Monday, April 13, 2009

Crossing the medium divide

Caffeine-induced ramble ahead:

This afternoon, while I played Marvel: Ultimate Alliance a thought occurred to me.

Comic books are big business. However it's a business around a medium that appears to be on its last legs. Now it seems that the most popular comic book characters are merely grist for the mill. I sometimes wonder if the net worth of the history of comic books is the vault of properties from which so many movies, television shows and video games are produced.

I have been a life-long comics reader. That last bit is emphasized because the action of reading is important to me. So often people have asked me if I have collected comics and my response is often "No, but I read them. They tend to collect themselves." If we believe Scott McCloud, the notion that comics are read is vital. One qualitative difference between a film and a comic is that the film is paced entirely by the editor. While the layout of a comics page is determined by the artist/creator, the reader is left to move at their own pace through the images.

Another key theorist in comics is the late, great Will Eisner. One of his complaints that I remember is (and I'm near certainly misquoting) the stories in comics always revolved around the notion of pursuit. The super-hero meme is only one facet of the world of comics. Yet most folks can only think of super-heroes when the word comics are discussed.

That's all well and good. When it comes to it, though, it appears that comics and all print publishing are undergoing a huge shift as their respective media become obsolete. As has been reported elsewhere, new generations of children are not being introduced to comic books in those formative years. Instead, they learn of those memorable characters through movies and video games. In fact, it seems that video games may serve to this new generation what comic books did to the 1950s kid. That's the generation that was hit by Seduction of the Innocent.
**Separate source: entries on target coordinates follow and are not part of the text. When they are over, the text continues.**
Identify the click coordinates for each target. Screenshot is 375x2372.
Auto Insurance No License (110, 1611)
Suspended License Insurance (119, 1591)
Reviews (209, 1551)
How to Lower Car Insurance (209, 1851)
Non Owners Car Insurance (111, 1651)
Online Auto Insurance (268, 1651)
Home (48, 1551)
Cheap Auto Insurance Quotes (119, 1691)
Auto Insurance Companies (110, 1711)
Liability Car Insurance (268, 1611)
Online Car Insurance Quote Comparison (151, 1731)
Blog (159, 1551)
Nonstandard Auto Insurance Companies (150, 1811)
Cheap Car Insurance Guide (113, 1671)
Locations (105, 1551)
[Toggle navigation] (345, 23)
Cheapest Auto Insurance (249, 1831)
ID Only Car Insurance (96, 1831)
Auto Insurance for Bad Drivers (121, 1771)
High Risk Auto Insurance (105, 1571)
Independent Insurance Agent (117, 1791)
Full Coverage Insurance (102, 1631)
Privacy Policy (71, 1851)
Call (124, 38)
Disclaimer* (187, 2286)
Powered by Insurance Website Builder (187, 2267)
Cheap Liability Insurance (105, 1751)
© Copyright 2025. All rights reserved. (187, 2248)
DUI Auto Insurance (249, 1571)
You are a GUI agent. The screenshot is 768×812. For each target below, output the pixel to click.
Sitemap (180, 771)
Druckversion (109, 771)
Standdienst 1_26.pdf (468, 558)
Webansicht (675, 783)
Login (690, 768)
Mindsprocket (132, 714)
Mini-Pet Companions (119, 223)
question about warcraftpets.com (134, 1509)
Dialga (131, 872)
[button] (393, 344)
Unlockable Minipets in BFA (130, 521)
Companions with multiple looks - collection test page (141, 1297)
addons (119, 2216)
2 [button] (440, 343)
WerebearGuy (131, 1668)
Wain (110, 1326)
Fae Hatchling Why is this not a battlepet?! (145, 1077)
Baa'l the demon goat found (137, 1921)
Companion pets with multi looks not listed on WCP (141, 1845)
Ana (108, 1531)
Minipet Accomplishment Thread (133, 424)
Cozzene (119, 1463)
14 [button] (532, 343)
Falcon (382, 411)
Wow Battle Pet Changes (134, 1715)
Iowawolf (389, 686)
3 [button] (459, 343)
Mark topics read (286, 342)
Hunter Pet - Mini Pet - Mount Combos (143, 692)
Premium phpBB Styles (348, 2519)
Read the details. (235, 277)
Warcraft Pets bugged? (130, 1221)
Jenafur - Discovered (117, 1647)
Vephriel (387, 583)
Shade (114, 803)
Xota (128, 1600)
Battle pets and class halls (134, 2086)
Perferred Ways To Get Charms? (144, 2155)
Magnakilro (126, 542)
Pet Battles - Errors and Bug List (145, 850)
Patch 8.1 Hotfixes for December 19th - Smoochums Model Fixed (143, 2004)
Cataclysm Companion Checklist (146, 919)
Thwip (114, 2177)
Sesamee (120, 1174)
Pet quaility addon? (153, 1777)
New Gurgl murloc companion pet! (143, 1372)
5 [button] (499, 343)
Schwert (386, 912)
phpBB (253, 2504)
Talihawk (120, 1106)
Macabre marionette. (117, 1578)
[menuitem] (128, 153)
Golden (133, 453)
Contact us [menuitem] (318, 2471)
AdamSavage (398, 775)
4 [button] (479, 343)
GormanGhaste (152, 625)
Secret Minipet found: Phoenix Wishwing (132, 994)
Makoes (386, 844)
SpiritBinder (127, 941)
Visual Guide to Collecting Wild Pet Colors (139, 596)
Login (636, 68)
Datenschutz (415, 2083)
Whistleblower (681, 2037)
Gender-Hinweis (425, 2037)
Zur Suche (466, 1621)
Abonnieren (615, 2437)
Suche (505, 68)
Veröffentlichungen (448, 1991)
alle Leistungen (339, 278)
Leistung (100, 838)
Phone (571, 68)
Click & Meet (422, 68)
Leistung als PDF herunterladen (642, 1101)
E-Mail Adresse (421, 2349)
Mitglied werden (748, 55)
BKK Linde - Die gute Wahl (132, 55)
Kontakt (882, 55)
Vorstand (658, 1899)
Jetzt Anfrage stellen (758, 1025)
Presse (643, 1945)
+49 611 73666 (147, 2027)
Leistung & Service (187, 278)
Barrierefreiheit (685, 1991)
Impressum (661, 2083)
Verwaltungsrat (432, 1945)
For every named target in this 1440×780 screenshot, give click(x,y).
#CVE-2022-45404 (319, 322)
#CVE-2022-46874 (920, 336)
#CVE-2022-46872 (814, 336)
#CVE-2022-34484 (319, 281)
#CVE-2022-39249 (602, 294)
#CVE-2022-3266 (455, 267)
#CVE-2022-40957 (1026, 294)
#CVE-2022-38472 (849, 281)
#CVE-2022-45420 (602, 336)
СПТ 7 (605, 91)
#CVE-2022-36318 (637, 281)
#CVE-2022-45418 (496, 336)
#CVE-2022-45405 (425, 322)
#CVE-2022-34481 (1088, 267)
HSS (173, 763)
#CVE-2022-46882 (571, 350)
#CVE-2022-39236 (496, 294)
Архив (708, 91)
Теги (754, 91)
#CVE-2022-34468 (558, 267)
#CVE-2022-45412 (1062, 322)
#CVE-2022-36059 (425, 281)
This would appear to bring us full circle. However, to go a little past that, I think to the potential of video game stories. It's clear to me that the majority of video game adaptations tend to work in that same "pursuit story" mode that Eisner supposedly complained about. Can the player complete such and such objective? If not, keep trying until they do. The stories don't ever seem to do much beyond that. It feels to me like story developments are in service to the action. I don't know that I can remember a game where the pursuit was the Macguffin for a richer experience. It seems to me that there's untapped potential in the video game arena.